### TÂCHES À RÉALISER
[1] Selon le texte cité, au bout de combien de jours l'auteure a-t-elle enfin pu quitter sa chambre d'hôtel ?
[2] Présentez sous forme de liste les faits principaux du paragraphe du texte cité qui commence par « Bien que j'aie déjà vécu six mois ».
[3] Modifiez tout le passage du texte cité allant de « Justine enseigne l'anglais » jusqu'à « actuelle que jamais. » en y remplaçant « philosophe » par « penseur ».

### TEXTE CITÉ
#####

Justine enseigne l'anglais à de jeunes Cambodgiens.

Ce titre d’un livre du philosophe allemand Richard David Precht m’a déjà souvent amenée à réfléchir. Surtout juste en ce moment, où je dois une fois de plus faire face à de tout nouveaux défis dans mon engagement au Cambodge, cette question se pose pour moi de manière plus actuelle que jamais.

Bien que j’aie déjà vécu six mois au Cambodge par le passé, je dois d’abord retrouver mes repères cette fois-ci, dans mon identité entre les deux mondes, en moi et autour de moi. Au cours des 14 jours de quarantaine, j’ai dû me réinventer dans un quotidien totalement personnel qui m’a étonnamment bien plu et durant lequel j’ai pu trouver la paix intérieure. J’en ai été brutalement extraite lorsque j’ai enfin pu quitter ma chambre d’hôtel après finalement 16 jours. Il s’agissait maintenant non seulement de retrouver mon moi dans le monde extérieur, mais aussi de trouver ma place dans la colocation de huit personnes du Carolyn English Centrer (sous-projet de Lighthouse Battambang) et de m’identifier comme faisant partie de l’équipe. Après deux semaines dans la solitude de l’isolement, j’ai partagé dès l’entrée dans la colocation un lit avec une jeune Cambodgienne. Cela a pour le moins conféré une nouvelle tournure à mon identification avec ma sphère privée. Au plus tard à ce moment-là, je me suis demandé quelle part de mon identité est fixe et laquelle est flexible, et ce qui constitue en fait mon identité.

#####

### EXTRAIT SOURCE
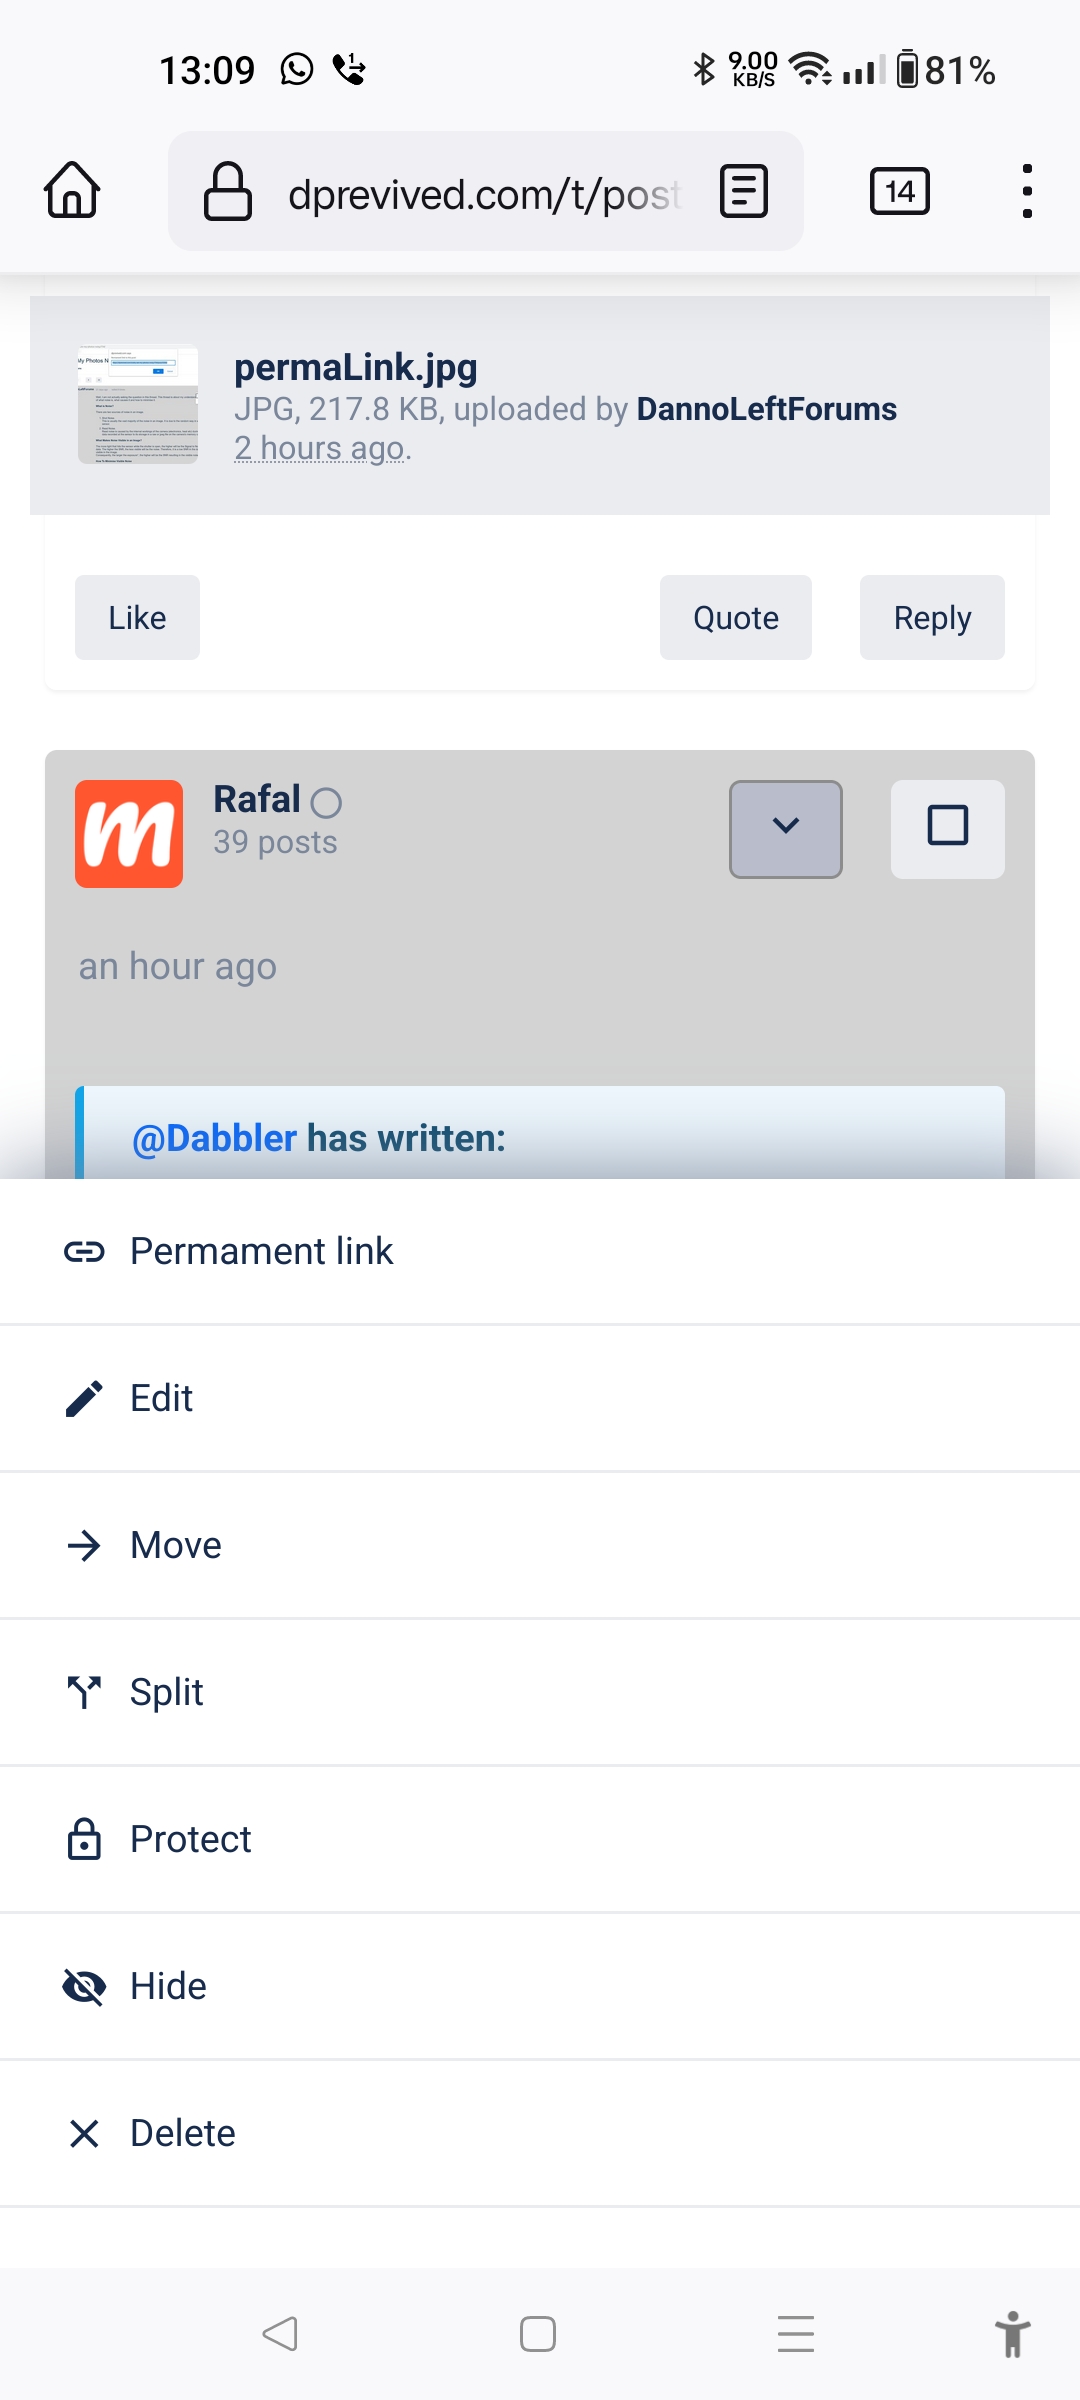Click the Quote button
This screenshot has width=1080, height=2400.
click(736, 617)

#####

### RÉSULTATS OBTENUS
[1] Au bout de 16 jours.

[2]
- Bien qu'elle ait déjà vécu six mois au Cambodge, l'auteure doit d'abord retrouver ses repères, dans son identité entre les deux mondes.
- Pendant les 14 jours de quarantaine, elle s'est créé un quotidien très personnel qui lui a plu et lui a apporté la paix intérieure.
- Elle en a été brutalement extraite en quittant sa chambre d'hôtel après 16 jours.
- Elle devait alors retrouver son moi dans le monde extérieur et trouver sa place dans la colocation de huit personnes du Carolyn English Centrer (sous-projet de Lighthouse Battambang), en s'identifiant à l'équipe.
- Dès son entrée dans la colocation, elle a partagé un lit avec une jeune Cambodgienne, ce qui a changé son rapport à sa sphère privée.
- Elle s'est alors demandé quelle part de son identité est fixe, laquelle est flexible, et ce qui constitue son identité.

[3]
Justine enseigne l'anglais à de jeunes Cambodgiens.

Ce titre d’un livre du penseur allemand Richard David Precht m’a déjà souvent amenée à réfléchir. Surtout juste en ce moment, où je dois une fois de plus faire face à de tout nouveaux défis dans mon engagement au Cambodge, cette question se pose pour moi de manière plus actuelle que jamais.